-- BEGIN EXCERPTED PASSAGE --

To provide a deeper understanding of the unique contributions of models to MEG variance, we conducted a variance partitioning analysis in which we compared the results of different multiple regression analyses applied to MEG RDMs (see Methods; Figure 6a). We first considered the total percent of variance in the MEG RDMs explained when all three predictors are combined in a single regression model (‘full model’) in comparison to the percent variance explained by each model separately (Figure 6b). Since variance explained by each model separately is identical to the square of the model correlation, the results of this analysis are very similar to those of the previous section presented in Figure 5, with the only difference that these results were collapsed across groups before conducting variance partitioning. Explained variance of DNN Layer 3 peaked at 118 ms (R²: 11.0 %), DNN Layer 7 at 151 ms (R²: 7.0 %), and behavior at 160 ms (R²: 4.8 %). Importantly, however, the dashed line indicates how these contributions relate to the total variance accounted for by all three models combined. At its peak at 118 ms, the full model explains 11.6 % of the variance, which is similar to the amount of variance explained by DNN Layer 3 alone, suggesting that all variance captured at this time-point can be attributed uniquely to DNN Layer 3, with limited additional contribution of DNN Layer 7 or behavior. At later time points, however, the full model always substantially explains more variance than the individual predictors, providing a first clue that some or all of these predictors contribute unique (i.e., additive) variance.

Figure 6.

Time-resolved variance partitioning: Total, shared, and unique MEG variance explained by models: DNN Layer 3, DNN Layer 7, and behavior. a. Schematic of unique and shared variance components using a Venn diagram. b. Percent MEG variance explained by each model independently (colored lines), and total MEG variance explained at all time points (dotted line). c. Unique variance explained by each model. d. Shared variance between different model combinations.

To directly quantify the unique and shared variance of each model, we compared the regression outcomes with different model variables included (Figures 6c, 6d). The unique MEG variance explained by DNN Layer 3 peaked very early in time, at 109 ms (R²: 8.3%). DNN Layer 7 peaked next at 151 ms (R²: 2.0 %), followed closely by behavior at 160 ms (R²: 2.6 %), with a second peak at 277 ms (R²: 3.2 %). Importantly, DNN Layer 3 explained the most unique variance until 143 ms, after which behavior predicted the most unique variance until ~400 ms. Thus, while all three models (DNN Layer 3, DNN Layer 7 and behavior) captured some unique variance in MEG activity throughout the trial, behavior dominated after around 150 ms.

-- END EXCERPTED PASSAGE --
-- BEGIN DATA SUPPLIED --

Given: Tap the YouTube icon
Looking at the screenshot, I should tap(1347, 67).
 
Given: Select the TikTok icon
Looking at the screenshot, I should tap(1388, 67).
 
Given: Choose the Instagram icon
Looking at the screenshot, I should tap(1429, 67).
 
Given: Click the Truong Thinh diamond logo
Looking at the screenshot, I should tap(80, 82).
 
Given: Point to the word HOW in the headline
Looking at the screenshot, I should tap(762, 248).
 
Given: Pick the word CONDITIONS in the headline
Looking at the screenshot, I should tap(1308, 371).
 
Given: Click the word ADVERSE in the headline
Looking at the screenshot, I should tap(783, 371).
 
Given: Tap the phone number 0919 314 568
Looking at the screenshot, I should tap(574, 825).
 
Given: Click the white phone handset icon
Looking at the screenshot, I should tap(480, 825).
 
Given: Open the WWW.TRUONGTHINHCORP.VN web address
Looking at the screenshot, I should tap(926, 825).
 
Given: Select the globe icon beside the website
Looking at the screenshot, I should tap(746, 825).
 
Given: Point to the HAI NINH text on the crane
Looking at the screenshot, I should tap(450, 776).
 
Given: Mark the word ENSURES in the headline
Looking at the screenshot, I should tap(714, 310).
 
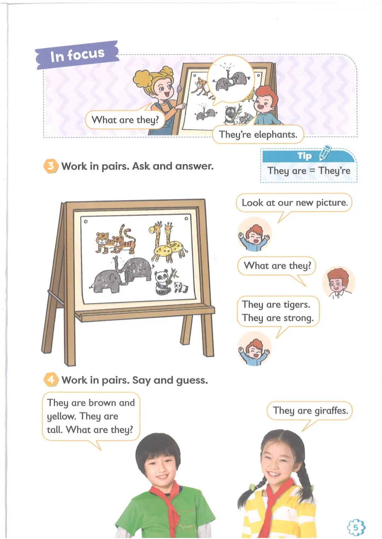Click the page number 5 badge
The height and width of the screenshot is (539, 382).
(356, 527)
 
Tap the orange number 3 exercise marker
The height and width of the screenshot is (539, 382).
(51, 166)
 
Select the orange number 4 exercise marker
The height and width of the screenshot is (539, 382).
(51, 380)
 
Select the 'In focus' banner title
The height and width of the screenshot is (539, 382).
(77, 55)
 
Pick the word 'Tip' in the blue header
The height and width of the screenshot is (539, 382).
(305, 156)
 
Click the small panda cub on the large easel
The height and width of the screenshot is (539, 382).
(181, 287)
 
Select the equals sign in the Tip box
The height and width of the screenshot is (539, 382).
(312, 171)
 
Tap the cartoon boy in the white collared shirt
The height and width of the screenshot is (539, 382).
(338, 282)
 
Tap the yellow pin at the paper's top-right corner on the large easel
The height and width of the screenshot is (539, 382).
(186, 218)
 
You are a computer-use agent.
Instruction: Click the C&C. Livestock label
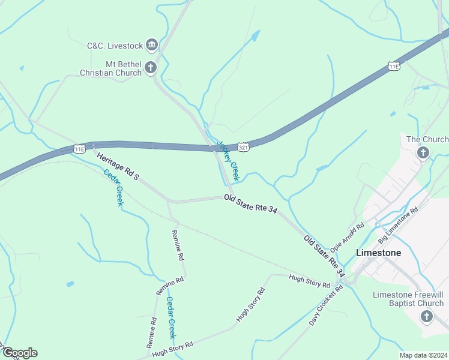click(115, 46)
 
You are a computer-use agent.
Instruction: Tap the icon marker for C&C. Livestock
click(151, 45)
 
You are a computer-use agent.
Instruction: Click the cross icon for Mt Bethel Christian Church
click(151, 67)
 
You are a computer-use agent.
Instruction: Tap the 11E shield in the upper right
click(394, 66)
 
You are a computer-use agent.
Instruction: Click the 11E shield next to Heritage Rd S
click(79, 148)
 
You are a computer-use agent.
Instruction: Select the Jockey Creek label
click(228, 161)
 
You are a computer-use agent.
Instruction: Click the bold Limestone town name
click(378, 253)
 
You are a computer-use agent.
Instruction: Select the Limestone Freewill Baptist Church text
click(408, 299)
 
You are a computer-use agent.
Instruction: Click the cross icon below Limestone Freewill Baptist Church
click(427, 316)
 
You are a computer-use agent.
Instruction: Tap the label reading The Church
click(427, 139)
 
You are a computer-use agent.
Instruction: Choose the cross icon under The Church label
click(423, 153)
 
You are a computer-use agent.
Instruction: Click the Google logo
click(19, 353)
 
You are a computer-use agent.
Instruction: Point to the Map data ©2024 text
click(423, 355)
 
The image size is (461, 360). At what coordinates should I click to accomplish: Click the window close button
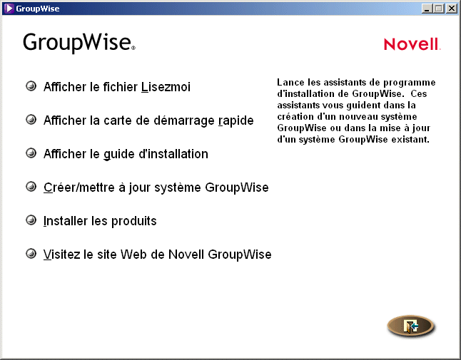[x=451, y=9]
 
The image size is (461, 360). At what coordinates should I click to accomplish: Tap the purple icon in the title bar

-- END DATA SUPPLIED --

Reproduce word for word the part of the passage on MEG variance partitioning starting at "To directly quantify" and ending at "around 150 ms.". Rely solely on the passage about MEG variance partitioning and leave the listing aside.

= SOLUTION FOR THIS EXERCISE =
To directly quantify the unique and shared variance of each model, we compared the regression outcomes with different model variables included (Figures 6c, 6d). The unique MEG variance explained by DNN Layer 3 peaked very early in time, at 109 ms (R²: 8.3%). DNN Layer 7 peaked next at 151 ms (R²: 2.0 %), followed closely by behavior at 160 ms (R²: 2.6 %), with a second peak at 277 ms (R²: 3.2 %). Importantly, DNN Layer 3 explained the most unique variance until 143 ms, after which behavior predicted the most unique variance until ~400 ms. Thus, while all three models (DNN Layer 3, DNN Layer 7 and behavior) captured some unique variance in MEG activity throughout the trial, behavior dominated after around 150 ms.